The Server module plays the role of a unified gateway. The server enables simplified, secure access to any cluster resource through an entry point to deploy different workloads for end(remote) users. Behind this single entry, administrators have a single point for configuration, security, and control of remote access to clusters. And end users have an improved experience with seamless data processing with any the Kyuubi engine they need.

Application Programming Interface#

End users can use the application programming interface listed below for connectivity and interoperation between supported clients and a Kyuubi server.
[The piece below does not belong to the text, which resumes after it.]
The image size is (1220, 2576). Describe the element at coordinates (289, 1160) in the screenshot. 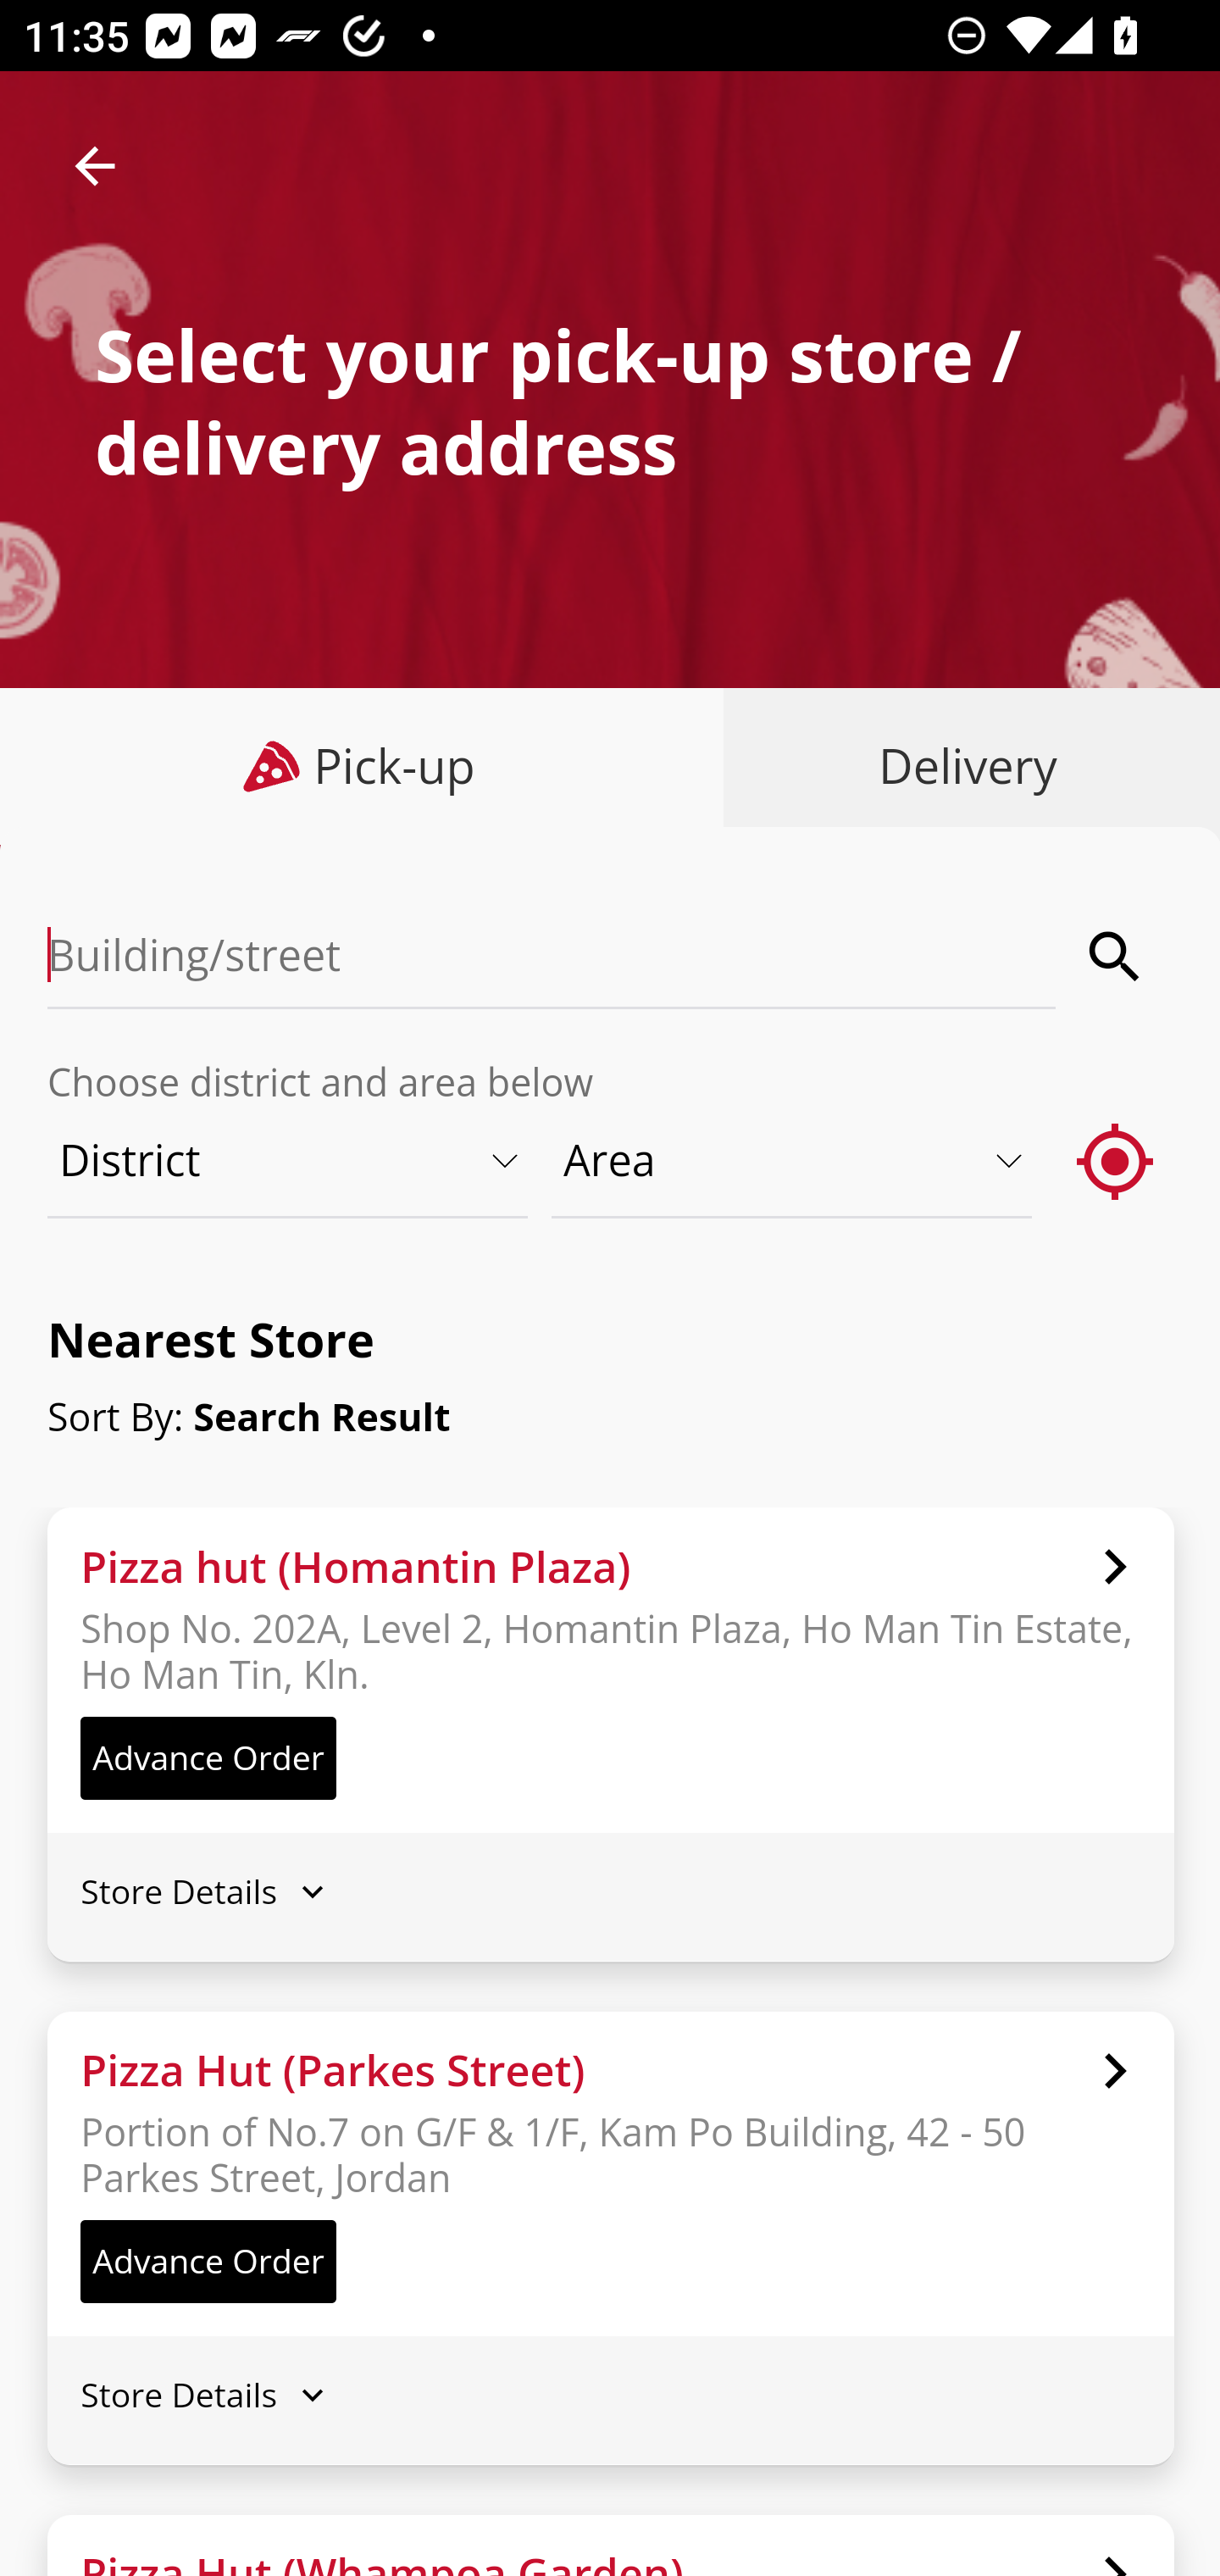

I see `District` at that location.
The current implementations are:

  • Hive Thrift Protocol
  • RESTful APIs
    • It provides system management APIs, including engines, sessions, operations, and miscellaneous ones.

    • It provides methods that allow clients to submit SQL queries and receive the query results, submit metadata requests and receive metadata results.
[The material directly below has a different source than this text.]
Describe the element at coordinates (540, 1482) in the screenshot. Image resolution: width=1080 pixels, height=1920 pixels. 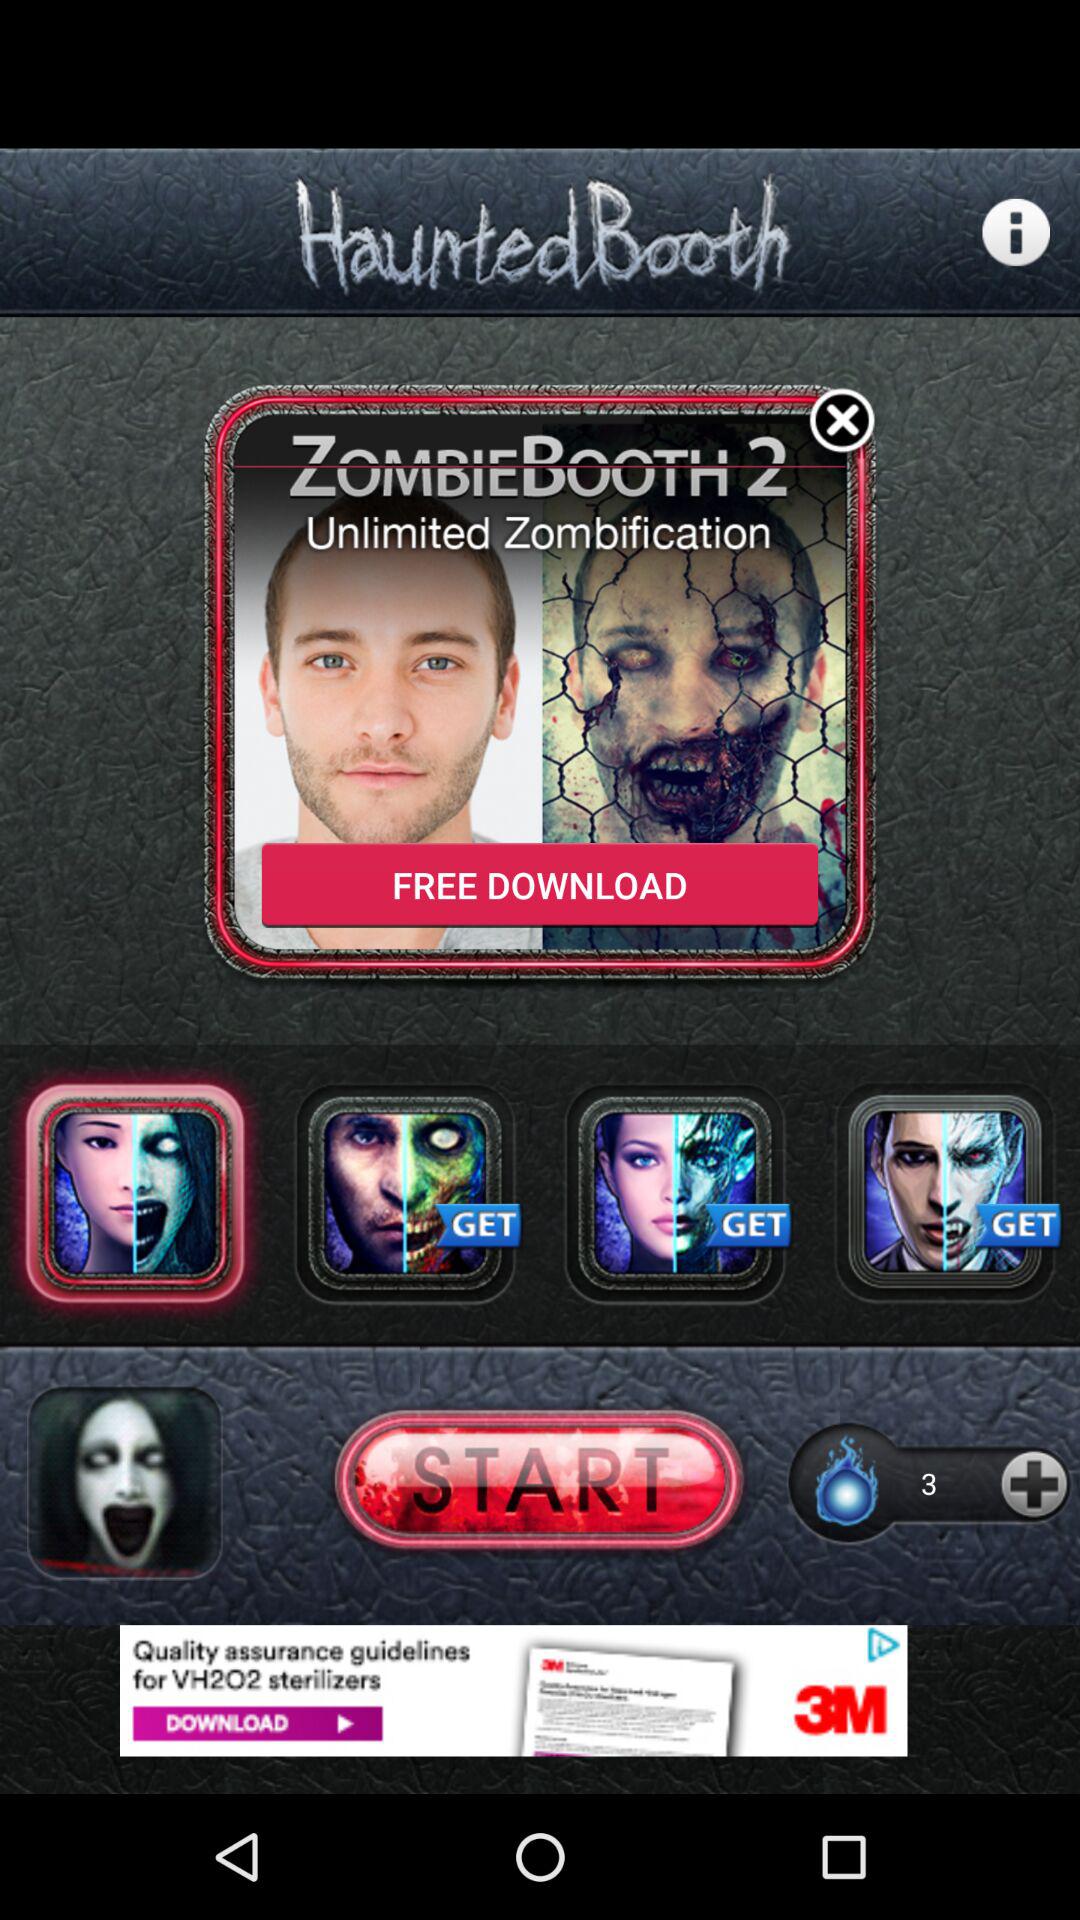
I see `start button` at that location.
    • It enables easy submission of self-contained applications for batch processing, such as Spark jobs.

  • MySQL Protocol
    • A MySQL-compatible interface that allows end users to use MySQL Connectors, such as Connector/J, to communicate with Kyuubi.

  • We’ve planned to add more
    • Please join our mailing lists if you have any ideas or questions.

Multi-tenancy#

Kyuubi supports the end-to-end multi-tenancy. On the control plane, the Kyuubi server provides a centralized authentication layer to reduce the risk of data and resource breaches. It supports various protocols, such as LDAP and Kerberos, for securing networking between clients and servers. On the data plane, the Kyuubi engines use the same trusted client identities to instantiate themselves. The resource acquirement and data and metadata access all happen within their own engine. Thus, cluster managers and storage providers can easily guarantee data and resource security. Besides, Kyuubi also provides engine authorization extensions to optimize the data security model to fine-grained row/column level. Please see the security page for more information.

High Availability#

Kyuubi is designed with High availability (HA), ensuring it operates continuously without failure for a designated period. HA works to provide Kyuubi that meets an agreed-upon operational performance level.

  • Load balancing
    • It becomes necessary for Kyuubi in a real-world production environment to ensure high availability because of multi-tenant access.

    • It effectively prevents single point of failures.

    • It helps achieve zero downtime for planned system maintenance

  • Failure detectability
    • Failures and system load of kyuubi server and engines are visible via metrics, logs, and so forth.

Serverless SQL and More#

Serverless SQL on Lakehouses makes it easier for end users to gain insight from the data universe and optimize data pipelines. It enables:

  • The same user experience as an RDBMS using familiar SQL for various workloads.

  • Extensive and secure data access capability across diverse data sources.

  • High performance on large volumes of data with scalable computing resources.

Besides, Kyuubi also supports submissions of code snippets and self-contained applications serverlessly for more advanced usage.

Ease of Use#

End users could have an optimized experience exploring their data universe in a serverless way, using either JDBC + SQL or REST + code. For most scenarios, the superpower of corresponding engines, such as Spark, and Flink, is no longer necessary. That is, most work related to deployment, runtime optimization, etc., should be done by professionals on the Kyuubi server side. It is suitable for the following scenarios:

  • Basic discovery and exploration
    • Quickly reason about the data in various formats (Parquet, CSV, JSON, text) in your data lake in cloud storage or an on-prem HDFS cluster.

  • Lakehouse formation and analytics
    • Easily build an ACID table storage layer via Hudi, Iceberg, or/and Delta Lake.

  • Logical data warehouse
    • Provide a relational abstraction on top of disparate data without ETL jobs, from collecting to connecting.

Run Anywhere at Any Scale#

Most of the Kyuubi engine types have a distributed backend or can schedule distributed tasks at runtime. They can process data on single-node machines or clusters, such as YARN and Kubernetes. Besides, the Kyuubi server also supports running on bare metal or in a docker.

High Performance#

Query performance is one of the critical factors in implementing Serverless SQL. Implementing serviceability on state-of-the-art query engines for bigdata lays the foundation for us to achieve this goal:

  • State-of-the-art query engines

  • Multiple application for high throughput

  • Sharable execution runtime for low latency

  • Server-side global and continuous optimization

  • Auxiliary performance plugins, such as Z-Ordering, Query Optimizer, and so on

Another goal of Serverless SQL is to make end users need not or rarely care about tricky performance optimization issues.